* _TASK DESCRIPTION_
Exactly reproduce the entries, dropping any pictures from your copy.

Stored items
......

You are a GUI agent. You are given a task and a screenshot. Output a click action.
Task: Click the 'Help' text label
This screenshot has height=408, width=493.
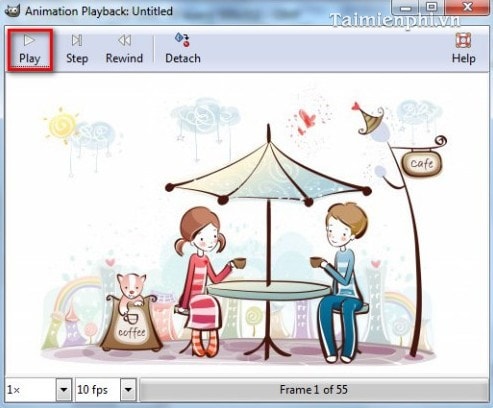(463, 58)
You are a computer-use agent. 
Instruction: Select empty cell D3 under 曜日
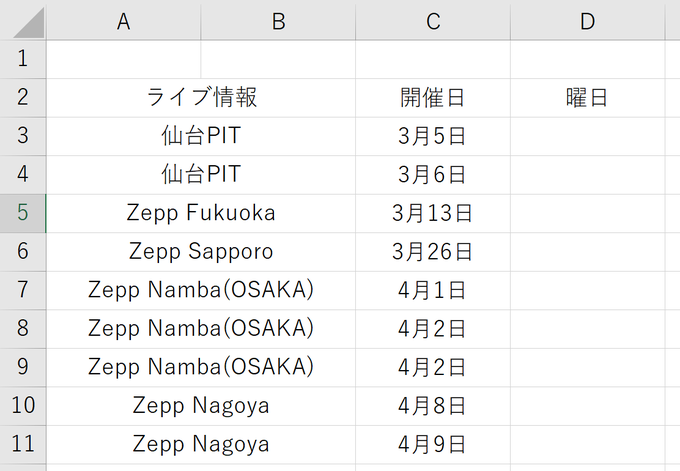587,135
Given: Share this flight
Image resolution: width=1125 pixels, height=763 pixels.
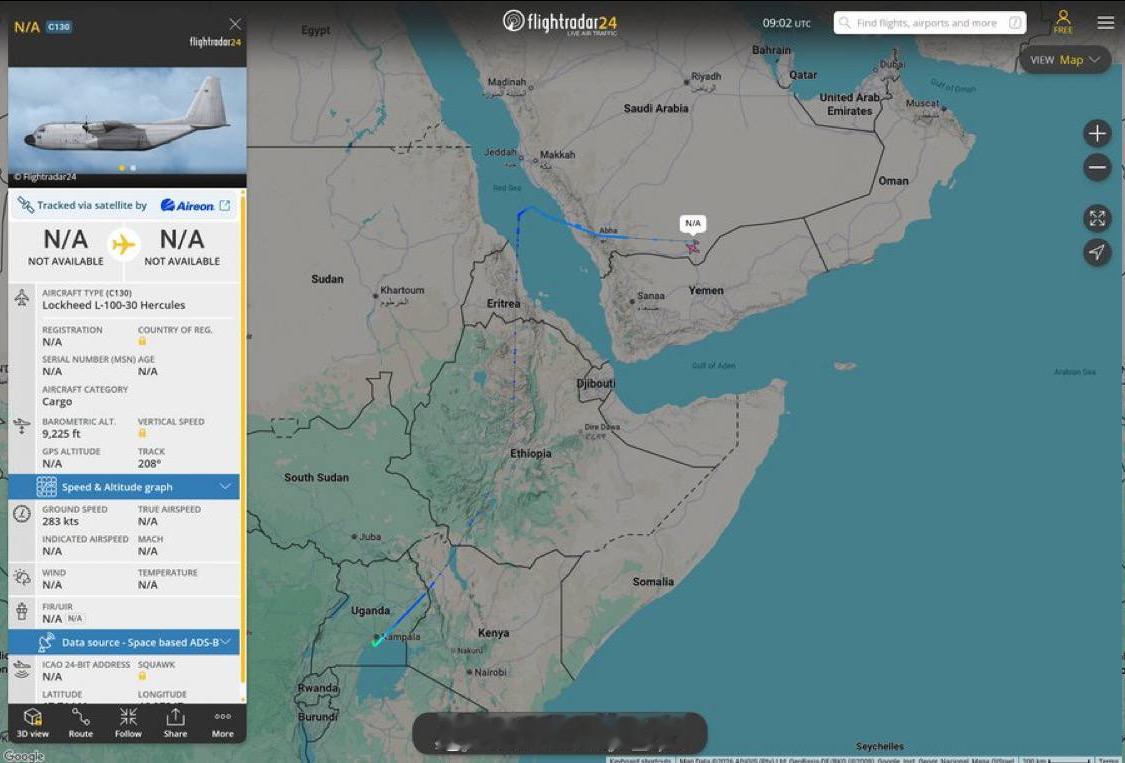Looking at the screenshot, I should pyautogui.click(x=175, y=723).
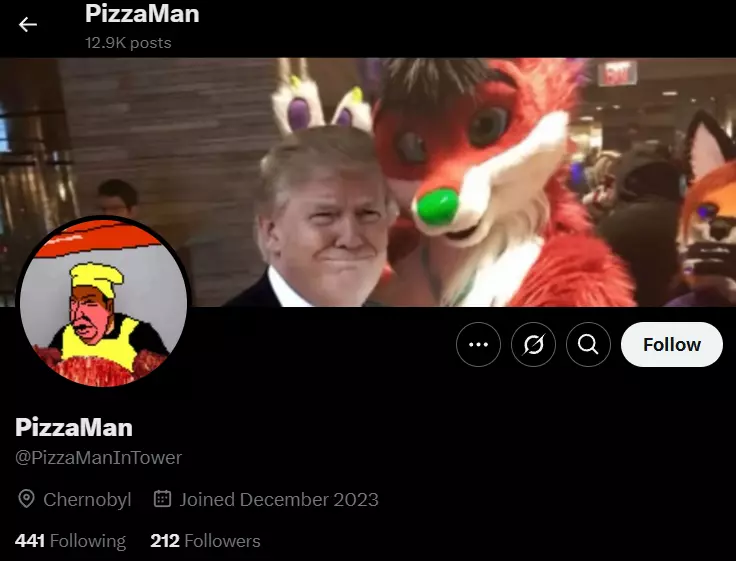Click the large PizzaMan display name
The image size is (736, 561).
[x=74, y=427]
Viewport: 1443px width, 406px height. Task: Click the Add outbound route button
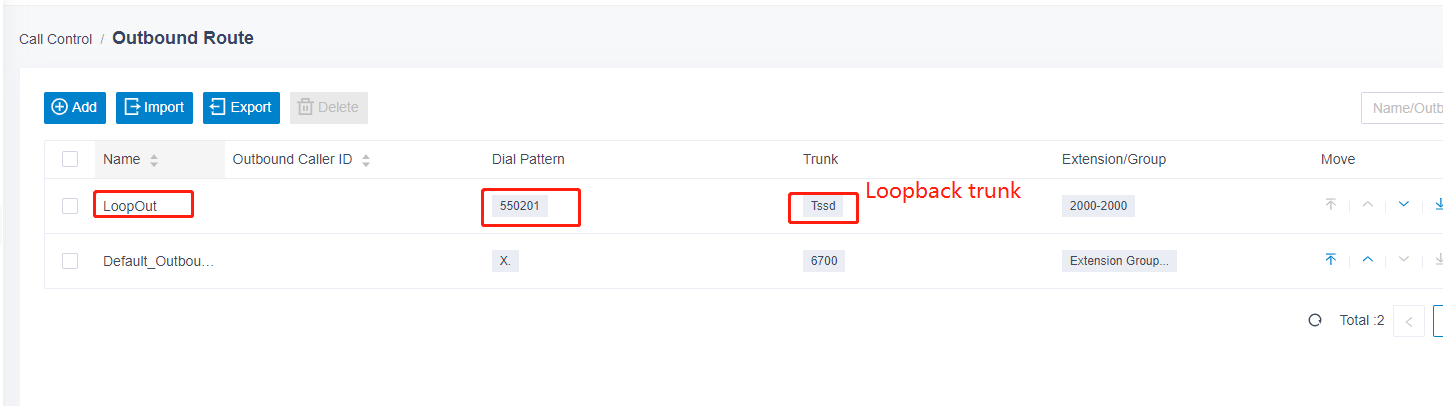pos(75,108)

......

* _SOLVED PROBLEM_
You are a GUI agent. You are given a task and a screenshot. Output a click action.
Task: Click the 'Help' text label
This screenshot has height=408, width=493.
(463, 58)
You are a computer-use agent. 
Instruction: Select empty cell D3 under 曜日
587,135
Given: Share this flight
Image resolution: width=1125 pixels, height=763 pixels.
Looking at the screenshot, I should pyautogui.click(x=175, y=723).
Click the large PizzaMan display name
The image size is (736, 561).
[x=74, y=427]
Viewport: 1443px width, 406px height. Task: Click the Add outbound route button
pos(75,108)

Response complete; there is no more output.